Corporate Bond Market
US equities were down big on Friday as oil fell, closing close to $35/bbl, and credit widened out. Global equities are down today (Stoxx -0.84% and Nikkei -1.8%). US equity futures are off this morning (DJIA -33 and S&P -3.00). Oil is down again this morning for the seventh day, dropping $0.85/bbl to $34.75/bbl. Oil has not been this low since 2009 and natural gas has slumped to a 13-year low. The IG widened by 9bps on Friday, a large move for the index, and is out again this morning by 2bps at 97.8/99.3. US treasuries are down across the curve with the 10 year at 2.144%.

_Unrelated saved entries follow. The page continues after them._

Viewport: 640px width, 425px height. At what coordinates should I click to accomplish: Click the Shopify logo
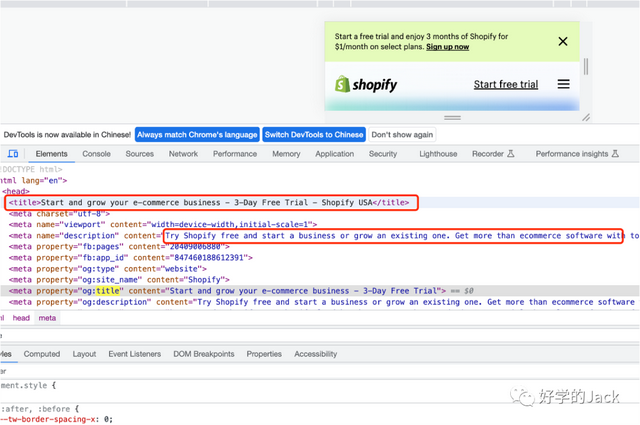pyautogui.click(x=366, y=85)
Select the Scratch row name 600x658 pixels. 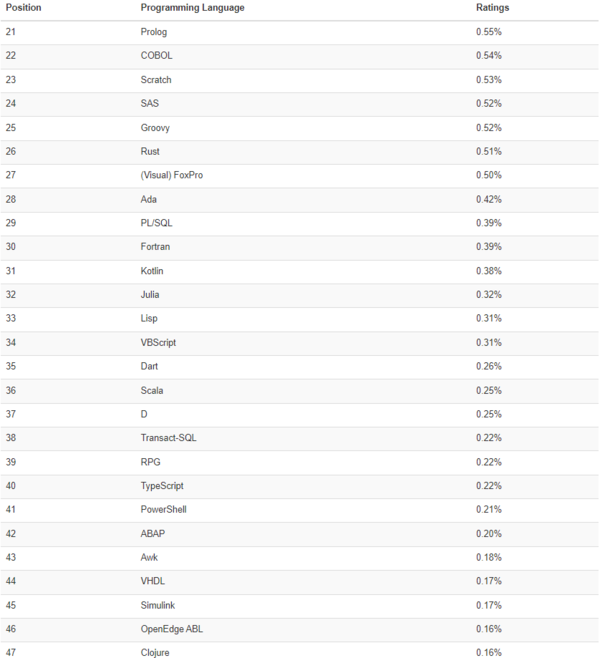157,80
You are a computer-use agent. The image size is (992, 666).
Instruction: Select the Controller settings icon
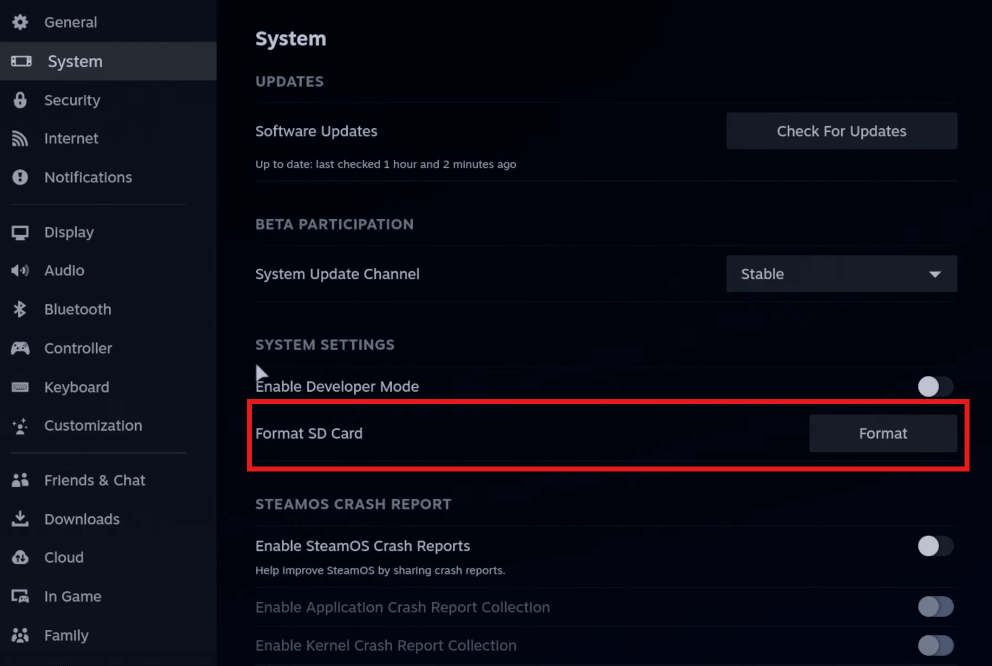(x=20, y=348)
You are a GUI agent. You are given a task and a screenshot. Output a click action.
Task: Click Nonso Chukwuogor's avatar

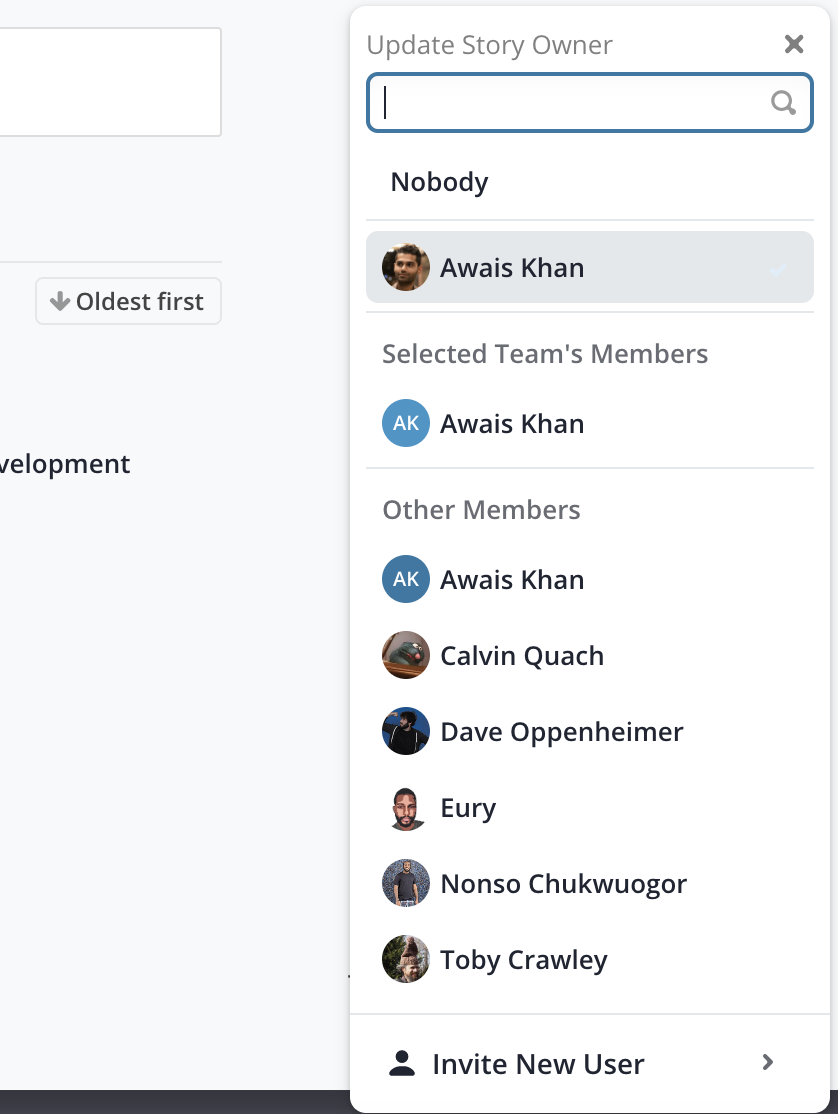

Newell Rubbermaid has agreed to buy Jarden Corp. for about $13.2bn. Another high yield credit fund announced that it had liquidated its entire portfolio and plans to return the $900mln it has under management to investors next month.
There were no bonds issued in the primary market on Friday and there are no economic releases today.
Municipal Bond Market
Munis are weaker this morning after rallying across the curve on Friday. We saw strong demand for the long end in secondary trading as buyers put cash to work ahead of this week’s light new issue calendar. University Hospital priced on Friday and immediately traded up in the secondary with 4.125% of 2038 pricing @ 4.15% and trading as high as a 3.97%. The primary will be light this week with only $2.1bn scheduled versus $7.5bn last week. 30-day supply is weaker this morning with$4.3bn on tap over the next 30 days versus $5.4bn Thursday.
PR paper was quiet heading into the weekend on light volume. We expect to see below average demand as we approach January debt payments. Benchmark GO 8% of 2035 traded @ $74.50 to end the day versus trading around $75.00 earlier in the day.